=== RECORDS PROVIDED ===
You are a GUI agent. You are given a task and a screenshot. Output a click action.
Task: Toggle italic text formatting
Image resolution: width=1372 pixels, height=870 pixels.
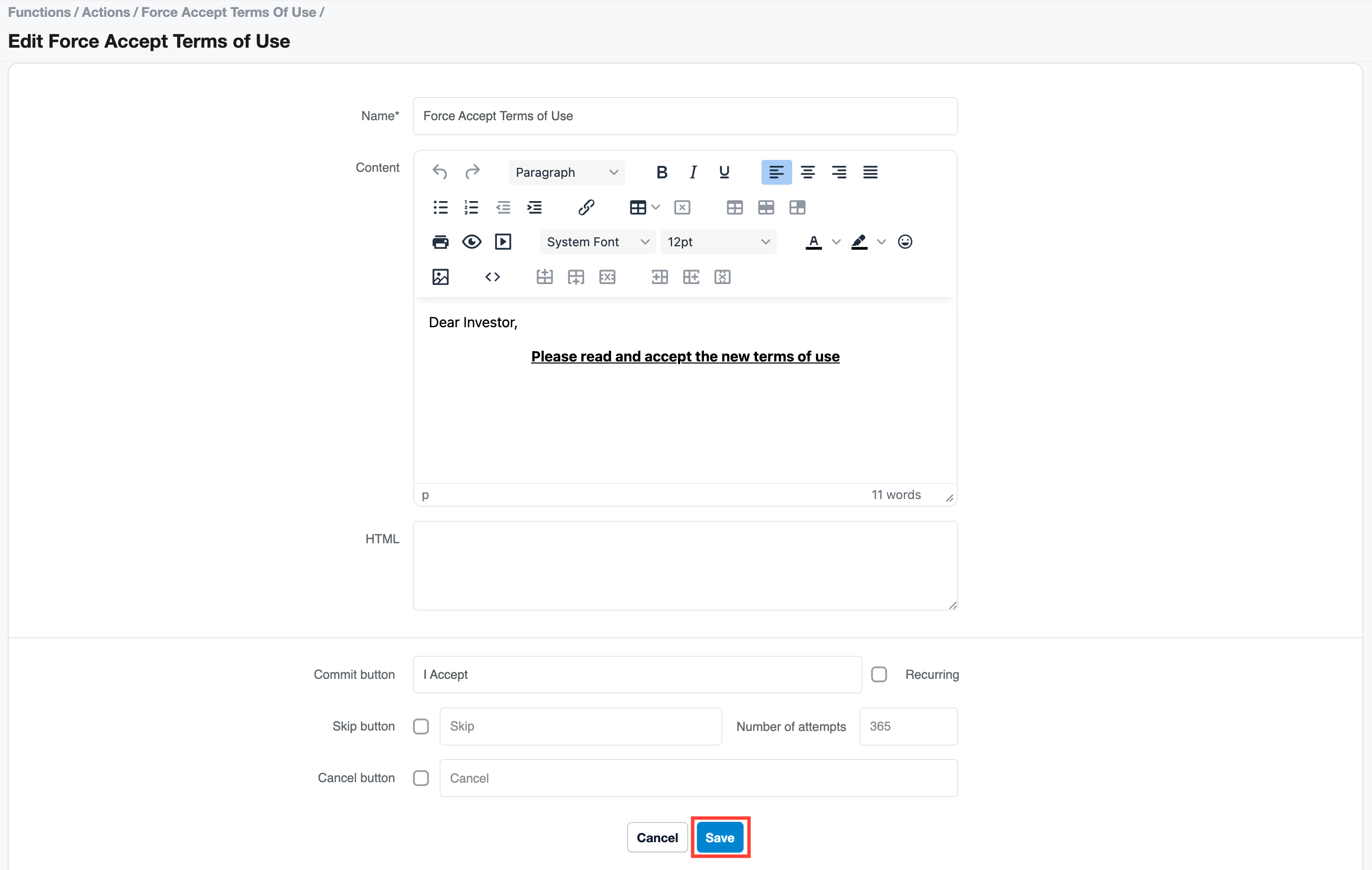click(693, 172)
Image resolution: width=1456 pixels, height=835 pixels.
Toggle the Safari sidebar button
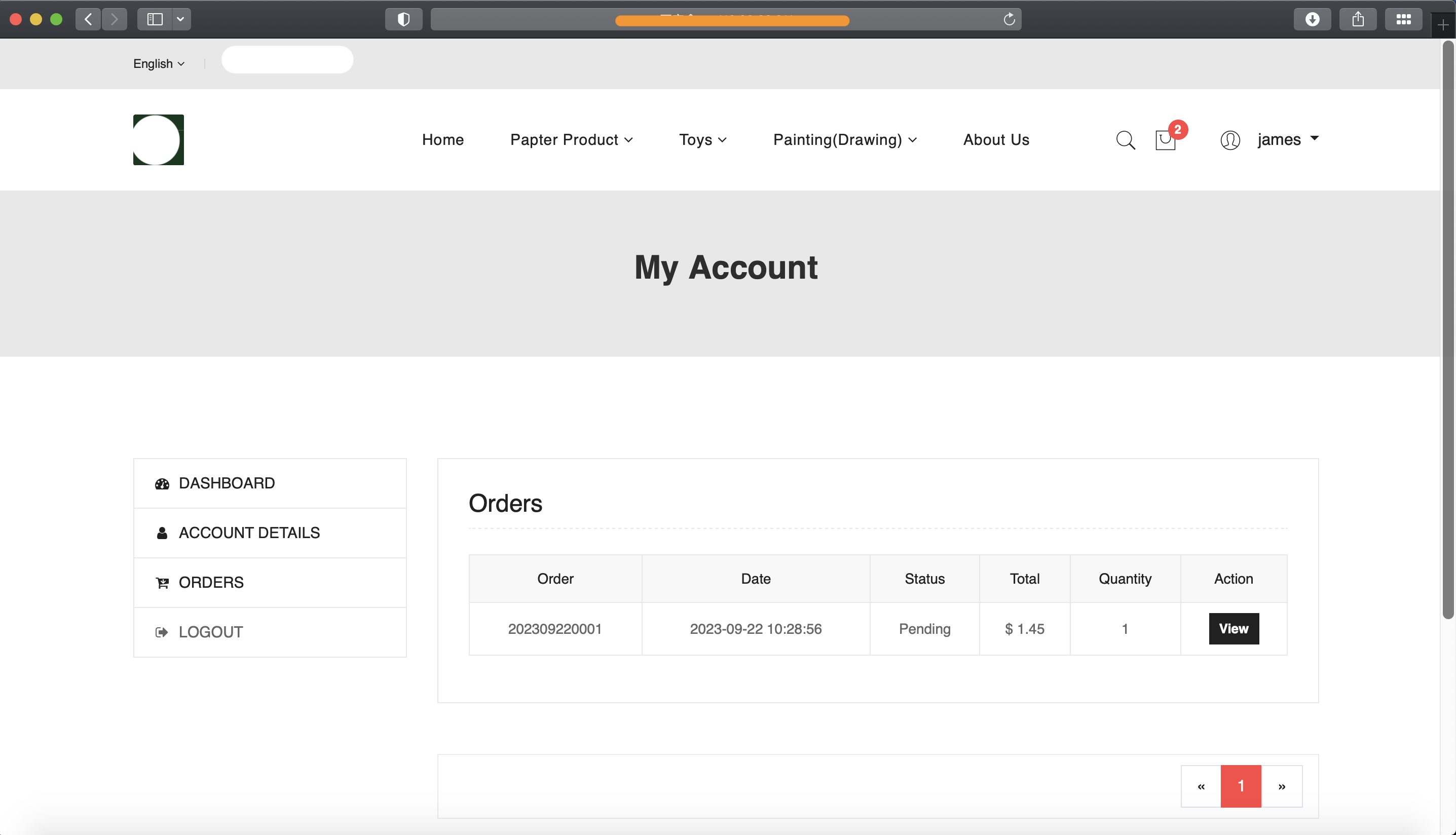click(x=155, y=19)

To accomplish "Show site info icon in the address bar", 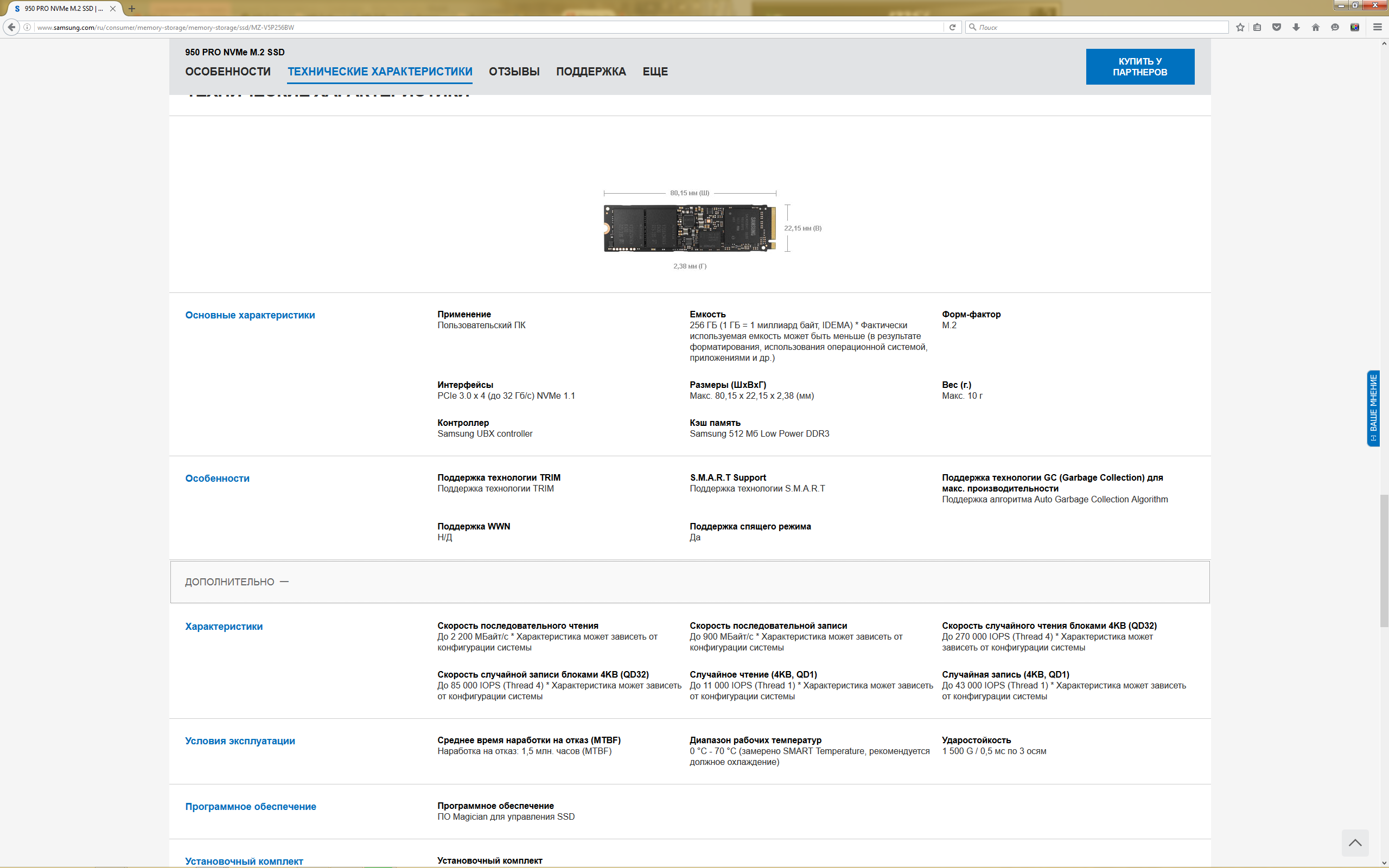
===
:: ABOUT THIS TASK ::
Exactly the lines from the one that contains "Image resolution: width=1456" through the last line of the records should be set down, and the pictures should be dropped.

:: EXPECTED ANSWER ::
Image resolution: width=1456 pixels, height=835 pixels.
Toggle the Safari sidebar button
click(x=155, y=19)

To accomplish "Show site info icon in the address bar", 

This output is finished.